JINSA Bestows Distinguished Service Award Upon Joint Chiefs Chairman General Peter Pace, USMC

JINSA’s 23rd annual Henry M. “Scoop” Jackson Distinguished Service Award was conferred upon General Peter Pace, USMC, Chairman of the Joint Chiefs of Staff, on December 12, 2005. Dr. Stephen Bryen, President of Finmeccanica Inc., a Washington, D.C.-based aerospace firm and the evening’s major corporate sponsor, presented the award.

JINSA’s 23rd annual Henry M. “Scoop” Jackson Distinguished Service Award was conferred upon General Peter Pace, USMC, Chairman of the Joint Chiefs of Staff, on December 12, 2005. Dr. Stephen Bryen, President of Finmeccanica Inc., a Washington, D.C.-based aerospace firm and the evening’s major corporate sponsor, presented the award.

Through the Jackson Award, JINSA recognizes and thanks those leaders whose careers have been distinguished by the principle that is the foundation of JINSA’s work; the belief that the United States requires a strong military capability for both its own security and for that of trustworthy friends and allies.

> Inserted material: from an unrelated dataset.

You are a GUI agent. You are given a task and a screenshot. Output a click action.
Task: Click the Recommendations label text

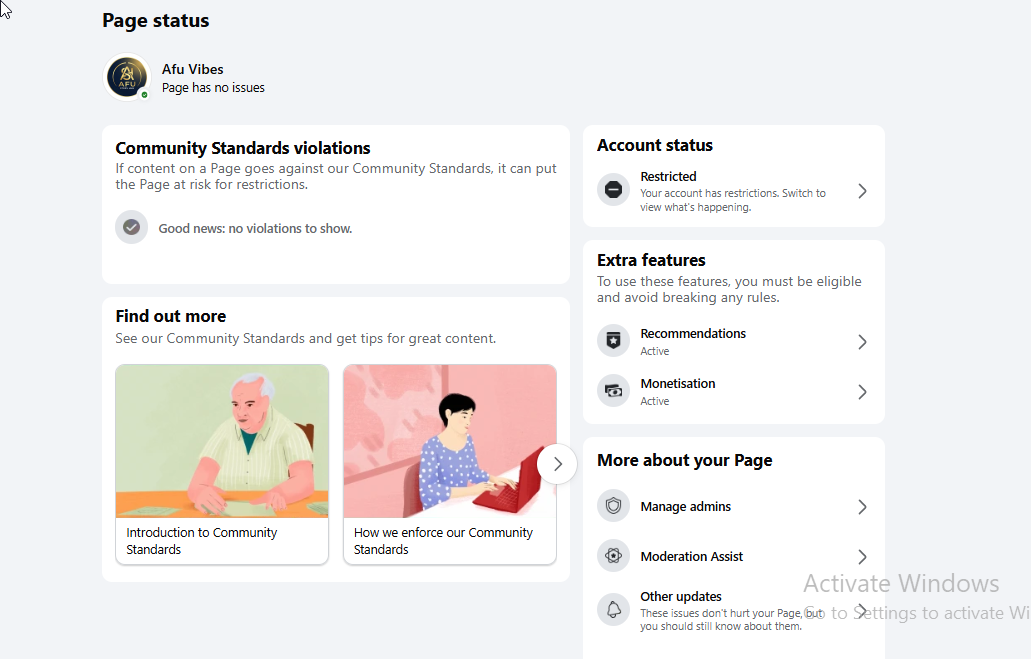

Gen. Pace, the sixteenth chairman of the Joint Chiefs of Staff, is the senior ranking member of the Armed Forces and serves as the principal military advisor to the President, the Secretary of Defense, and the National Security Council.

“Tonight we are here to Honor General Peter Pace, the first Marine to serve as Chairman of the Joint Chiefs of Staff. He was selected by the President for the job because of his leadership and his understanding of the challenges we are facing today, particularly in Afghanistan and Iraq where our forces are fighting for democracy and freedom and doing their best to defeat the terrorists who pose a global threat,” Bryen said. He noted that Gen. Pace’s job as Chairman of the Joint Chiefs of Staff is a hard one that requires clarity, acuity and decisiveness, and that the general’s service is not unrecognized. “Taking the burden is not easy, but such leadership is readily recognized by the men and women of our armed forces, who are justly proud of Gen. Pace,” Bryen said.

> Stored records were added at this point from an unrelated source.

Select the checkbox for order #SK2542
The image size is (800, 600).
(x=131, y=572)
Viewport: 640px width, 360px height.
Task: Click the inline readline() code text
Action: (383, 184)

In accepting the Distinguished Service Award, Pace told the crowd of more than 600 that included a strong turnout from the Pentagon, Capitol Hill and the diplomatic community, that early in his career he promised himself never to accept an award he hadn’t earned. But he learned over time, he said, that the military is a team, and no matter what his accomplishments have been, they always add up to much more when coupled with the exceptional service of every U.S. service member. “There are 2.4 million Americans – active, Guard and Reserve – who serve this nation tonight,” Pace said. “They have earned this award, and it is my great honor on their behalf to accept it for them … Our troops are simply incredible. I don’t know where we find men and women like this, but it gives my mornings and my afternoons focus and purpose” he added. For the full transcript of Gen. Pace’s remarks, please click HERE.

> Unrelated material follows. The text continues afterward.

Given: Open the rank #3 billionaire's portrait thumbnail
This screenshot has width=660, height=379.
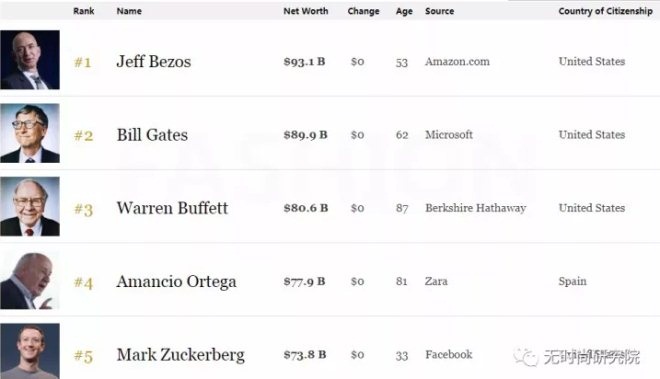Looking at the screenshot, I should tap(30, 206).

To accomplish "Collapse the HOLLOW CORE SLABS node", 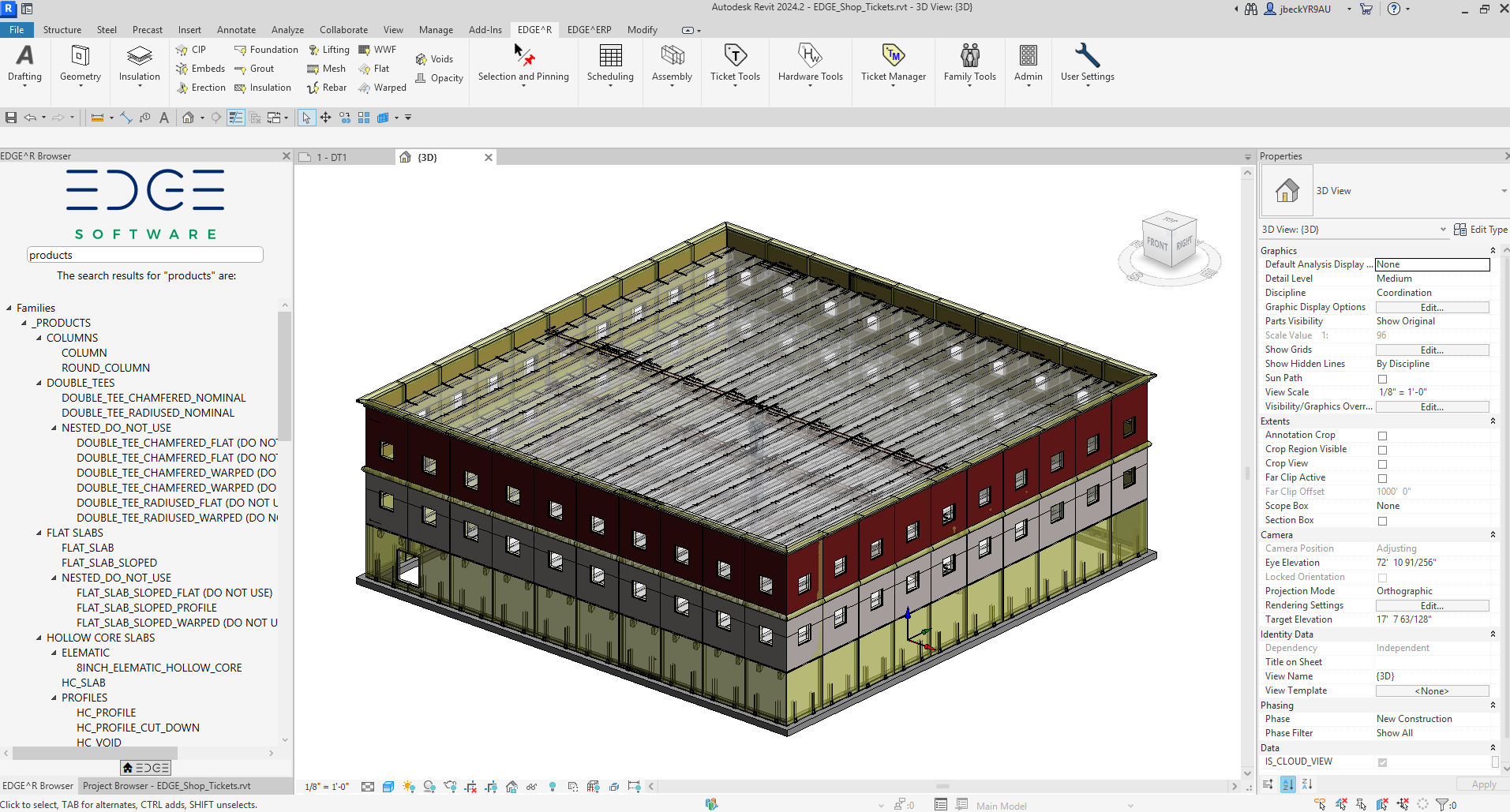I will (39, 638).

Also that evening, six young U.S. service members, the 2005 recipients of JINSA’s Grateful Nation Award, were introduced to the audience. They were honored for their exceptional superior service since President Bush’s declaration of the War on Terrorism. JINSA President Norman Hascoe and Gen. Pace stood with each honoree before the audience as the honoree’s award citation was recited. Hascoe noted that the Grateful Nation Award recipients were each nominated by their commanding officers and chosen by the senior leadership of their respective services. All the recipients distinguished themselves by exceptional service and an outstanding demonstration of the values of their service branches, he said. The six had received their awards at JINSA’s annual event in Houston, Texas in May. For a full account of the 2005 Houston event, please click HERE.

Introduced three years ago, JINSA’s Grateful Nation Award was created to recognize the courage and dedication of enlisted, noncommissioned officers and junior officers fighting on the front lines of freedom. “As an organization representing 20,000 members all over our country, JINSA decided that we needed to do something tangible to express our profound appreciation to the men and women of our armed services,” Hascoe commented.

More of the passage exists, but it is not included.